20. The Ring.

86 15 2
                                    

Mobilku melesat seakan jalanan di Jakarta ini diciptakan hanya buat aku lalui. Jam menunjukkan pukul 11 malam, besok juga masih weekdays, jadi aku beneran dibawa ngebut sama Rama.

Pesta ulang tahun belum selesai—mungkin, setelah Rama menyelesaikan tugasnya dan aku ikut acara potong kue Tanteku, Rama narik aku ke lift terdekat dan entah gimana tapi mobilku udah ada di loby. Kita tinggal naik.

Disisi lain, aku ngerasa agak takut kalau warna asli Rama kelihatan malam ini. Dia nggak setenang biasanya, aku baru liat sisinya yang kayak gini.

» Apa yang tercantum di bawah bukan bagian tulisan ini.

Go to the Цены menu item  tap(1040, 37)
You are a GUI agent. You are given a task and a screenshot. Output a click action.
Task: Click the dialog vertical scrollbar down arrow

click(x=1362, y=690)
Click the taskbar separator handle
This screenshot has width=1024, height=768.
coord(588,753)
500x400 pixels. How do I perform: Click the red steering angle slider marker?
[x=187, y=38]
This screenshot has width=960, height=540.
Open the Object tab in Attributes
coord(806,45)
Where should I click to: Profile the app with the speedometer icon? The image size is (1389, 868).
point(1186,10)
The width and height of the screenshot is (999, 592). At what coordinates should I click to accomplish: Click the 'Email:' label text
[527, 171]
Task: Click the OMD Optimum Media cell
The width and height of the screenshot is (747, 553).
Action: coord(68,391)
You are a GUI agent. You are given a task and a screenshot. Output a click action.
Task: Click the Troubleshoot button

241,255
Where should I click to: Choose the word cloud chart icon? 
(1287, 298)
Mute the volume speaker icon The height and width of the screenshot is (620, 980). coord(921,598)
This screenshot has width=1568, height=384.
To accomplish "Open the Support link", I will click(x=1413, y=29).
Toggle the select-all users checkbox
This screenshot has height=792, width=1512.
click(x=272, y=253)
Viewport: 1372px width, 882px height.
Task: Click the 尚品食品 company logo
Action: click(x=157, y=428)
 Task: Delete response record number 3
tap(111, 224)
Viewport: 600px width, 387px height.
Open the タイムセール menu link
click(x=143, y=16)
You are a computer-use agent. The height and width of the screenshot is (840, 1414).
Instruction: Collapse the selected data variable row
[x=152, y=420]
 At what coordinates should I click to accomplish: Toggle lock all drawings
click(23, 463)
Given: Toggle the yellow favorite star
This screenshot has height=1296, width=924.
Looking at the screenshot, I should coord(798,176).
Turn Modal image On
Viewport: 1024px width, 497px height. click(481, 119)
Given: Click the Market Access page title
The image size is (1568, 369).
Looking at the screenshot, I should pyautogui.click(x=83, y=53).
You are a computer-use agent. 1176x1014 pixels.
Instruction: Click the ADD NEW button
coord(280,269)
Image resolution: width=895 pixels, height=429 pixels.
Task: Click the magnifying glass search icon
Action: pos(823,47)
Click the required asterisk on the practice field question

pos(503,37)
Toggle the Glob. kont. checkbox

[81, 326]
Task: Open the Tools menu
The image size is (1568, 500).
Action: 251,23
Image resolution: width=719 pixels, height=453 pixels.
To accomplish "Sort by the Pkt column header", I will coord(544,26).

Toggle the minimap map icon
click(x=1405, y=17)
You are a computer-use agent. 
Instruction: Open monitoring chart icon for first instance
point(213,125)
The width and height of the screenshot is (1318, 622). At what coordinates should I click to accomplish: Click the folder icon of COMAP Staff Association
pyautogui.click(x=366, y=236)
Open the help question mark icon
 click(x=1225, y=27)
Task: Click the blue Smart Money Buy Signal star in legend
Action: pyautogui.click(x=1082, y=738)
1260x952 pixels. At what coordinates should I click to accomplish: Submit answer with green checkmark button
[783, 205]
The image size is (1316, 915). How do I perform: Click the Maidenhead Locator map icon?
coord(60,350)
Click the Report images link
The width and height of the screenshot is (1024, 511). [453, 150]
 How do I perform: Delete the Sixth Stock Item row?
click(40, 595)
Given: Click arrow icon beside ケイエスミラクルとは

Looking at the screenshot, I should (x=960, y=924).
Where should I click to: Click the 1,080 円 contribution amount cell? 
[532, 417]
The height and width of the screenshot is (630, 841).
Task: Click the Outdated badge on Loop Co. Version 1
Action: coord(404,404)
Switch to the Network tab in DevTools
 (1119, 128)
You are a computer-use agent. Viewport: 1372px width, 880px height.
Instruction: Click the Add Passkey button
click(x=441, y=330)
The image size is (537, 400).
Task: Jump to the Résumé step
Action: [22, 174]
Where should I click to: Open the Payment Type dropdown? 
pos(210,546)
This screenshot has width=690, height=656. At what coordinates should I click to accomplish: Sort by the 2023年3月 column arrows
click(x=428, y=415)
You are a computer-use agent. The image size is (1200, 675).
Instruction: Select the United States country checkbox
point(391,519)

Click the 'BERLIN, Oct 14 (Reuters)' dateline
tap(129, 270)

Meskipun logikaku seolah ngingetin aku kalau dia mungkin aja emang bener ngincer aku demi uang atau posisi di Nusafood, hatiku masih agak enggan buat percaya. Damn, am i really into him? Kayak... beneran gua secinta itu? Bukan karena baper baper ala remaja karena diperlakukan kayak princess?

Kita udah sampai apartemenku. Rama ngasih isyarat pertanyaan dimana aku kehilangan cincinku tanpa ngucapin satu kalimatpun. Aku yang entah gimana paham nganterin dia ke kamarku dan nunjuk ke arah kolong tempat tidurku.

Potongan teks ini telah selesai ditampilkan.